S’Olostrighe nasce nel 2006 come primo agriturismo di Santu Lussurgiu, da un’idea di Mariangela che, ampliando e ristrutturando un vecchio fienile di proprietà , voleva valorizzare la montagna da cui genitori hanno tratto sostentamento per la famiglia. L’agriturismo prende il nome dalla vicina fontana, dove l’acqua sgorga incessante e cristallina. Luogo ameno, S’Olostrighe è una struttura che unisce modernità e gusto della tradizione, perseguendo la missione di far sentire a proprio agio i clienti come se fossero a casa loro. Far mangiare bene è la filosofia di Mariangela che preferisce cucinare prodotti freschi e genuini provenienti dall’orto coltivato dalle abili mani del marito Tonino. È un’azienda familiare che fa dell’unione la sua forza per onorare il sacro senso dell’ospitalità lussurgese.

La cucina di Mariangela è un’arte intima, semplice e familiare: “Mi sento una massaia, mere ‘e ommo, e non una cuoca di professione”, ama spesso dire quando gli avventori le fanno i complimenti per la bontà della sua cucina. I piatti sono quelli caratteristici della tradizione culinaria lussurgese: ravioli al formaggio (culurzones), tagliatelle all’uovo (alisanzas) condite in vario modo a seconda delle stagioni: con funghi porcini in autunno, con crema di carciofi d’inverno o con sugo a base di carne di cinghiale. I secondi sono una festa di salumi genuini e carni rosse insaporite dalle inebrianti essenze mediterranee: finocchietto, alloro, rosmarino. Ad accompagnare le pietanze vino rosso della casa, di uve cagnulari e girò sardo.

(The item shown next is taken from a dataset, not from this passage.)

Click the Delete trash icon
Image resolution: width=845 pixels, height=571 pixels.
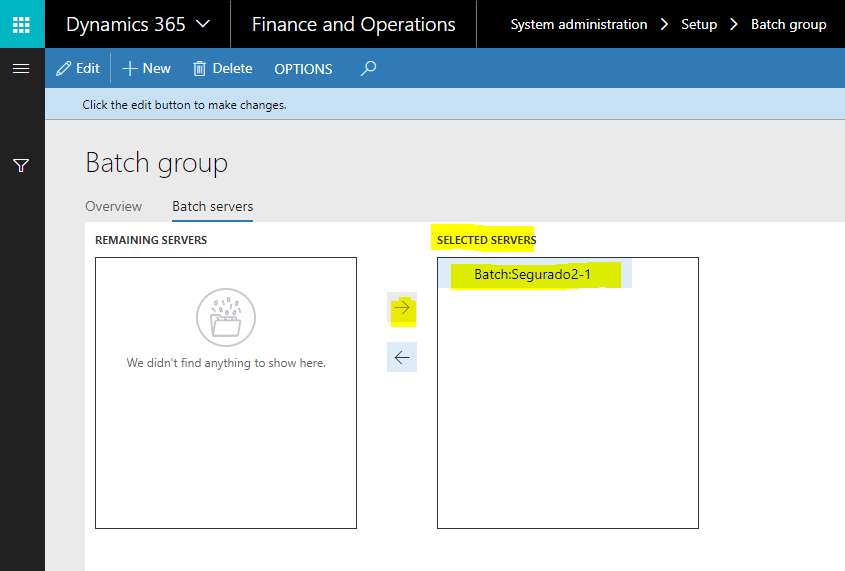click(200, 68)
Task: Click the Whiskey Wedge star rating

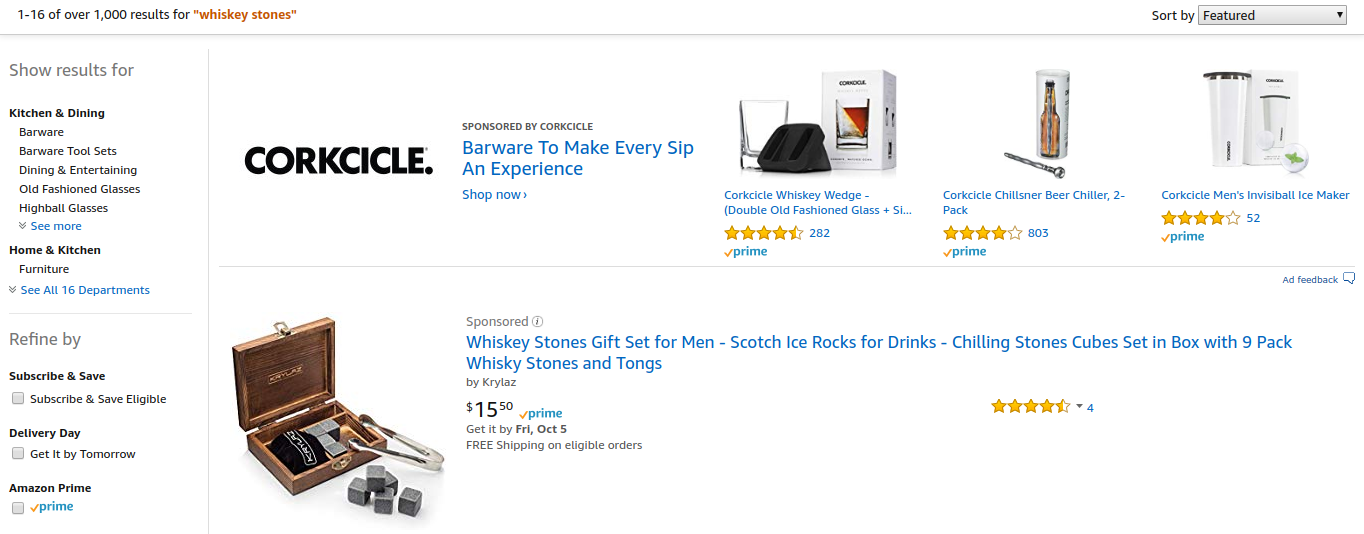Action: click(x=763, y=233)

Visitare S’Olostrighe è sentirsi a casa in completo e totale relax ritemprando lo spirito e ritrovando la pace interiore nella serenità del rigoglioso bosco di lecci secolari, agrifogli e castagni. Due sono gli ambienti dove assaporare i sinceri prodotti di questa terra di montagna: il salone interno più indicato per pranzi e cene invernali riscaldati dal tepore del camino a legna; quindi la sala verandata che si affaccia sul bel giardino con prato inglese, incorniciato da un arcobaleno di fiori variopinti: rose, ortensie e camelie amorevolmente coltivate da Tonino e Mariangela.

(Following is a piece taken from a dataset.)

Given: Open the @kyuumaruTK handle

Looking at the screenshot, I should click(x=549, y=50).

Tante sono le tipicità da gustare: maialetto arrosto, pecora in umido, succulente grigliate di bue rosso e di melina, superbi salumi di produzione familiare, pezza imbinada, ghisau. Ogni stagione ha la sua peculiarità: in autunno si possono delibare funghi porcini, d’inverno saporite carni di cinghiale, in primavera asparagi selvatici e carne d’agnello al finocchietto, d’estate insalate di carne con verdure e ortaggi dell’orto familiare. A fine pasto poi il nettare della riflessione: acquavite o grappa aromatizzate con miele, semi d’anice, e legno di rovere.